_HOW TO COMPLETE THIS TASK_
Every line of the material should be output exactly as written.

_DATASET RECORDS_

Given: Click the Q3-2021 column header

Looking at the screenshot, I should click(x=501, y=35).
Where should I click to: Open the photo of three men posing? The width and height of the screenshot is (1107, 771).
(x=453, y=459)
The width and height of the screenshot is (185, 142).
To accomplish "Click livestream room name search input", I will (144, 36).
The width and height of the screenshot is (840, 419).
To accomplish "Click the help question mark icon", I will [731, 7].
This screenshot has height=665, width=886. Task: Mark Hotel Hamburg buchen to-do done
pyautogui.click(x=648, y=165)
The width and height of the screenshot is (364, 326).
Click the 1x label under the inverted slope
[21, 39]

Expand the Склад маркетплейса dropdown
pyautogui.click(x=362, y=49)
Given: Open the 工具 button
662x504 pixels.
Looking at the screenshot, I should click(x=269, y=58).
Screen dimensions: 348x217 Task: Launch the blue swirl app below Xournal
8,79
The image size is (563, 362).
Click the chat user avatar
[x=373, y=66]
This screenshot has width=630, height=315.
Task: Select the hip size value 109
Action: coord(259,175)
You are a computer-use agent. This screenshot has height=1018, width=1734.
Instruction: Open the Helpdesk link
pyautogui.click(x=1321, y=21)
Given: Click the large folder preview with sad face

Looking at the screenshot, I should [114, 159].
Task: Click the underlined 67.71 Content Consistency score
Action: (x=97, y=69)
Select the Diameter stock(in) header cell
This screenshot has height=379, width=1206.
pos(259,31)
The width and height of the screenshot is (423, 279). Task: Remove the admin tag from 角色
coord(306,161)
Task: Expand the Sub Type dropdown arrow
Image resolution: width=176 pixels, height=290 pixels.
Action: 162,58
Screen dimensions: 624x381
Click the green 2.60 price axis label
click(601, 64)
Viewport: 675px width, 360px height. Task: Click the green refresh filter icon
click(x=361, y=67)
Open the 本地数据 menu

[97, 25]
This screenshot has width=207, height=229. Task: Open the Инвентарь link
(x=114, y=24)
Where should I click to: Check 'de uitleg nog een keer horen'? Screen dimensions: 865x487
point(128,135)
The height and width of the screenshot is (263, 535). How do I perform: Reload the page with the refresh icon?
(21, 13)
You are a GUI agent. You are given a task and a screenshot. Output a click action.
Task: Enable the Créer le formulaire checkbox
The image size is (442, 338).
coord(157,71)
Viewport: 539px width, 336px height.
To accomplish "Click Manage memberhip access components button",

_SOLUTION TO THIS TASK_
Given: Click the Q3-2021 column header

Looking at the screenshot, I should click(x=501, y=35).
Where should I click to: Open the photo of three men posing? The width and height of the screenshot is (1107, 771).
(x=453, y=459)
The width and height of the screenshot is (185, 142).
To accomplish "Click livestream room name search input", I will (144, 36).
The width and height of the screenshot is (840, 419).
To accomplish "Click the help question mark icon", I will [731, 7].
This screenshot has height=665, width=886. Task: Mark Hotel Hamburg buchen to-do done
pyautogui.click(x=648, y=165)
The width and height of the screenshot is (364, 326).
Click the 1x label under the inverted slope
[21, 39]

Expand the Склад маркетплейса dropdown
pyautogui.click(x=362, y=49)
Given: Open the 工具 button
662x504 pixels.
Looking at the screenshot, I should click(x=269, y=58).
Screen dimensions: 348x217 Task: Launch the blue swirl app below Xournal
8,79
The image size is (563, 362).
Click the chat user avatar
[x=373, y=66]
This screenshot has width=630, height=315.
Task: Select the hip size value 109
Action: coord(259,175)
You are a computer-use agent. This screenshot has height=1018, width=1734.
Instruction: Open the Helpdesk link
pyautogui.click(x=1321, y=21)
Given: Click the large folder preview with sad face

Looking at the screenshot, I should [114, 159].
Task: Click the underlined 67.71 Content Consistency score
Action: (x=97, y=69)
Select the Diameter stock(in) header cell
This screenshot has height=379, width=1206.
pos(259,31)
The width and height of the screenshot is (423, 279). Task: Remove the admin tag from 角色
coord(306,161)
Task: Expand the Sub Type dropdown arrow
Image resolution: width=176 pixels, height=290 pixels.
Action: 162,58
Screen dimensions: 624x381
Click the green 2.60 price axis label
click(601, 64)
Viewport: 675px width, 360px height. Task: Click the green refresh filter icon
click(x=361, y=67)
Open the 本地数据 menu

[97, 25]
This screenshot has width=207, height=229. Task: Open the Инвентарь link
(x=114, y=24)
Where should I click to: Check 'de uitleg nog een keer horen'? Screen dimensions: 865x487
point(128,135)
The height and width of the screenshot is (263, 535). How do I perform: Reload the page with the refresh icon?
(21, 13)
You are a GUI agent. You are given a task and a screenshot. Output a click action.
Task: Enable the Créer le formulaire checkbox
The image size is (442, 338).
coord(157,71)
Viewport: 539px width, 336px height.
To accomplish "Click Manage memberhip access components button",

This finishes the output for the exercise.